March / April 2016
By Hillary Howland
For better or worse, endometriosis will always be part of “my story.” I think I always knew that the recurring episodes of intense abdominal pain, mindnumbing cramps, constipation, and a constant stabbing pain, literally stabbing, was not exactly normal.
But everyone told me, “Relax! It’s all part of being a woman!” For years I dealt with this until, at 19 years old, I finally saw a doctor who diagnosed me with endometriosis. I’d never heard of it before that day. I went through a laparoscopic surgery which confirmed that I did indeed have abnormal uterine tissue scattered throughout my body. And it was responsible for all those symptoms of “being a woman” I’d had over the years. This article could take up volumes of journals – thoughts, feelings, experiences – all associated with my link to this disease.

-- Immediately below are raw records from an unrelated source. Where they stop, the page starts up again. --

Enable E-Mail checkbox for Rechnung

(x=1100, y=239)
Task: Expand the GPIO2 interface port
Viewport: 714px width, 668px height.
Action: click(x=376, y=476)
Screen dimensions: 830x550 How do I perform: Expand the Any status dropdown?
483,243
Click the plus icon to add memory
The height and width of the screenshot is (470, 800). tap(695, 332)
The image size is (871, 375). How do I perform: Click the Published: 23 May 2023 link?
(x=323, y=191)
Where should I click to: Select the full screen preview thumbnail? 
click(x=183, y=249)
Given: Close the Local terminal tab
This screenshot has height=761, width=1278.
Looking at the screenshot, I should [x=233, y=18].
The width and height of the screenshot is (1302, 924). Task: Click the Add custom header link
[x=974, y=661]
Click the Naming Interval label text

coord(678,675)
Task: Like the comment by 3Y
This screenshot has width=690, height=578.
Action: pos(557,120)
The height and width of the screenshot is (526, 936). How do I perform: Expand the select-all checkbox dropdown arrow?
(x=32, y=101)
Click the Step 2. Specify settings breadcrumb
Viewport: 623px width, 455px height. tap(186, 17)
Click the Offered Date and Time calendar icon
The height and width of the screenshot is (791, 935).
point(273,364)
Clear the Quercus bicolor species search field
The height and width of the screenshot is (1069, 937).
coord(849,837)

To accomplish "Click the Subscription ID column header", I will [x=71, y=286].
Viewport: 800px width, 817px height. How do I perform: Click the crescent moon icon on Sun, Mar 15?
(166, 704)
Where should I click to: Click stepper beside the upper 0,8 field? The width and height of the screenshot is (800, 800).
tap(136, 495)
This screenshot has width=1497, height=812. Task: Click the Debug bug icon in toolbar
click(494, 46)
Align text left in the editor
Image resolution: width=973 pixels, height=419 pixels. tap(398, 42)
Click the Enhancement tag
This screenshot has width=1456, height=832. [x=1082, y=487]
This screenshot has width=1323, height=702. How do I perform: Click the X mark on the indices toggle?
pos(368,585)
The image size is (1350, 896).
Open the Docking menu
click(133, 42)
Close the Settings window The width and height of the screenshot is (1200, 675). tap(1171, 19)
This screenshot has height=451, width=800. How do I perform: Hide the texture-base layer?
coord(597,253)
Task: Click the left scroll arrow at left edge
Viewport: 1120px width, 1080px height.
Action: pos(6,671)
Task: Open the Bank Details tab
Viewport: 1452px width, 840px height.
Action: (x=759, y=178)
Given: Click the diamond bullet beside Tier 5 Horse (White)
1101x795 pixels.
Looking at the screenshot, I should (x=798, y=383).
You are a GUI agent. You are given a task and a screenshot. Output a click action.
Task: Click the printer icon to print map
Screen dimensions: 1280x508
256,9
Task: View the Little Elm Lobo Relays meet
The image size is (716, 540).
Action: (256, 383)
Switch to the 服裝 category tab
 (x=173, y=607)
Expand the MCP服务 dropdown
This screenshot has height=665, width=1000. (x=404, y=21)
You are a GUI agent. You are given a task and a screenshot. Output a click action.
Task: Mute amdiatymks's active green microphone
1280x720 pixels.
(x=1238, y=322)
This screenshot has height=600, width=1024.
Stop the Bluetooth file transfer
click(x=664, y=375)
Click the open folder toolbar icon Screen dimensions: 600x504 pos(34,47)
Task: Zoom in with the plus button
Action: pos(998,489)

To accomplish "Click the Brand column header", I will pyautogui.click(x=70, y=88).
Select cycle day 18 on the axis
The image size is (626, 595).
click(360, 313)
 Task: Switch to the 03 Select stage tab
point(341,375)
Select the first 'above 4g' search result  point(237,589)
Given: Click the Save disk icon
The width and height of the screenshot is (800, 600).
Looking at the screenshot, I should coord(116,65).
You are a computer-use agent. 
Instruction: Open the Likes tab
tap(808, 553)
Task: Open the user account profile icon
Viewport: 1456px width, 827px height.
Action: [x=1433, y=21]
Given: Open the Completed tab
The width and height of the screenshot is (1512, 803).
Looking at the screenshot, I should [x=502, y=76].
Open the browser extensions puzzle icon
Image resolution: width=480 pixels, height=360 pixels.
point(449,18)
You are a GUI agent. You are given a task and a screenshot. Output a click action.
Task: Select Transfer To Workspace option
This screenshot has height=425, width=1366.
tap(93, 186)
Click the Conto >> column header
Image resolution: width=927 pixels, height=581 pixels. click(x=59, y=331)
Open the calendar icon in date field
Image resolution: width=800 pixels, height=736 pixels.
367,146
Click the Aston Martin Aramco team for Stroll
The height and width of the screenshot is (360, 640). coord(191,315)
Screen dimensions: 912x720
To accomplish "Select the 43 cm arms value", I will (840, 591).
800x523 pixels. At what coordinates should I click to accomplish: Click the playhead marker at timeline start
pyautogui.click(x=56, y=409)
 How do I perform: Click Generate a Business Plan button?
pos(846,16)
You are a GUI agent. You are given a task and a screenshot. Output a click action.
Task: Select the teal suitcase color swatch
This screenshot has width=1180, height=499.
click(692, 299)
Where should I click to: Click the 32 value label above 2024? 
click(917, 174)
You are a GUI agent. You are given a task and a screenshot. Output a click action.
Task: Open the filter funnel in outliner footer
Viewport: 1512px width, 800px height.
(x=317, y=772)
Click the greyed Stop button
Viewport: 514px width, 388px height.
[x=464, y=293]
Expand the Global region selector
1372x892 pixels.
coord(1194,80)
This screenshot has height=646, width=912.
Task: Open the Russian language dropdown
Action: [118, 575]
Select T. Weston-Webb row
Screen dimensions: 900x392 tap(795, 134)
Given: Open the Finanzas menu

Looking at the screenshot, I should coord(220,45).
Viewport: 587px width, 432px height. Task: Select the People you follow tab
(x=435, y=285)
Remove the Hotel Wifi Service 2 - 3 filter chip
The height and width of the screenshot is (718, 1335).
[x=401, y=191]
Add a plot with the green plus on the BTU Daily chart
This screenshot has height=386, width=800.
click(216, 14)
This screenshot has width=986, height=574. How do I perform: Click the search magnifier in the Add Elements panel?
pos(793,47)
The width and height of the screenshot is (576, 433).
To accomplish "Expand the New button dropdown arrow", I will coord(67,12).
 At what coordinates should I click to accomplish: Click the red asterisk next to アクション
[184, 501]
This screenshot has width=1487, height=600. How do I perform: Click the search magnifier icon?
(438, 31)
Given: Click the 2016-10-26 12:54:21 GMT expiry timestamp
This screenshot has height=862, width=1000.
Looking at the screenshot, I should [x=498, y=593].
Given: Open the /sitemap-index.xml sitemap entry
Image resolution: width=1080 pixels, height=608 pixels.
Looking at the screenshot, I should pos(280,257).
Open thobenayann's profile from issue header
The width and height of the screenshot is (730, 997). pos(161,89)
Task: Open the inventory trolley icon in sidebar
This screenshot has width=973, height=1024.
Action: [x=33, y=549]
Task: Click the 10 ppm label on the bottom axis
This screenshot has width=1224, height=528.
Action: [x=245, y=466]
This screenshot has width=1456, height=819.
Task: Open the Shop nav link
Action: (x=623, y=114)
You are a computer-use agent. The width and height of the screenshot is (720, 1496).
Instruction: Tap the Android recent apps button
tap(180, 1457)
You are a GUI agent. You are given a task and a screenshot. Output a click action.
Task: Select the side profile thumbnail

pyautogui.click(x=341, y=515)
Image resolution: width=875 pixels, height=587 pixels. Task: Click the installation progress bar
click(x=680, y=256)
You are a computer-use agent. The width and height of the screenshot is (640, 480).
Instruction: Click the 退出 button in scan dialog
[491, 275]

I went through a period when I was told I was infertile, that I would never have children. I continue to this day to suffer from the disease, spending a joyous New Year’s Eve in the local emergency room with an ovarian cyst the size of a large fist, and needing a heavy dose of narcotics just to even tolerate the first day of 2016! “My story” though, I am grateful to say, has a happy ending. Two happy endings, really – Isabelle Grace (8) and Rockwell Reese (4). Saying that they are “worth it” would be cliché, and also, I feel, unfair to those with endometriosis or infertility who don’t have that happy ending. For any of those women, and for the millions of others that suffer with this, I simply offer my sympathy and understanding.